Each line that contains the word "computer" is to be copied from the records below.
(Stored data Opens)
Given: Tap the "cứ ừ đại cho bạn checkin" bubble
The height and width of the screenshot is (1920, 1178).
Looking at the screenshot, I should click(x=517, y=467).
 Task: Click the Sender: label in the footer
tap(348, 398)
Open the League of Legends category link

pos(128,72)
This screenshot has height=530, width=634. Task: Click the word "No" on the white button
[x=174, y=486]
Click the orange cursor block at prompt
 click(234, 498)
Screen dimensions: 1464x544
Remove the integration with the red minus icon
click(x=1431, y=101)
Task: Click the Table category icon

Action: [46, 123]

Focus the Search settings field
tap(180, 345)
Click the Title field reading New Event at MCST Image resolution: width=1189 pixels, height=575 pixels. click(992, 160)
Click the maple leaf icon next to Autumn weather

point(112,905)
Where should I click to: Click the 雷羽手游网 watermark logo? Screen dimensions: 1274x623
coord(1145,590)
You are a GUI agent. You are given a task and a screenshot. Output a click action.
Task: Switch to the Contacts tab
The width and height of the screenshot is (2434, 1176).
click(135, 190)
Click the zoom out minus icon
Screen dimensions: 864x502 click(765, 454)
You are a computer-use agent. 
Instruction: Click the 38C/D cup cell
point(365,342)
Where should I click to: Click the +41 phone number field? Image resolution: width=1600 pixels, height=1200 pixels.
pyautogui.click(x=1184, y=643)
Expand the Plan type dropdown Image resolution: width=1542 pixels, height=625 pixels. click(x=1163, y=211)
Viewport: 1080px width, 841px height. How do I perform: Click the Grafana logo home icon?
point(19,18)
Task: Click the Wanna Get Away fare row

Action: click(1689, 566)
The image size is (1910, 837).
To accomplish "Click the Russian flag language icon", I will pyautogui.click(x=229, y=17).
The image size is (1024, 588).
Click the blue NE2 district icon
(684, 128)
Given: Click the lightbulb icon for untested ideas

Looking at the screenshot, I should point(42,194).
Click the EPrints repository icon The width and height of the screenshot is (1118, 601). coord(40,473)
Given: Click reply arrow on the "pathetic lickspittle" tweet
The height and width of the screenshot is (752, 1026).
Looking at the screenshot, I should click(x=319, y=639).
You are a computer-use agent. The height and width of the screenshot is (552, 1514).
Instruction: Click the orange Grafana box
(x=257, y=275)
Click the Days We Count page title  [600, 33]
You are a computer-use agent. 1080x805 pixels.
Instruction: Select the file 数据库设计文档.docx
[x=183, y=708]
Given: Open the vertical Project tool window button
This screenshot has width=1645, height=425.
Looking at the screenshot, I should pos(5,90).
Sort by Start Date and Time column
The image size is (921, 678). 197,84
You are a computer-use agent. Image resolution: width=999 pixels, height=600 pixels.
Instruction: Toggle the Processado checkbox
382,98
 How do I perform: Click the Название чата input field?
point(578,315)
(Stored data Closes)
▶ **Answer space**
You are a computer-use agent. 
You are a computer-use agent. The height and width of the screenshot is (552, 1514).
You are a computer-use agent. 1080x805 pixels.
You are a computer-use agent. Image resolution: width=999 pixels, height=600 pixels.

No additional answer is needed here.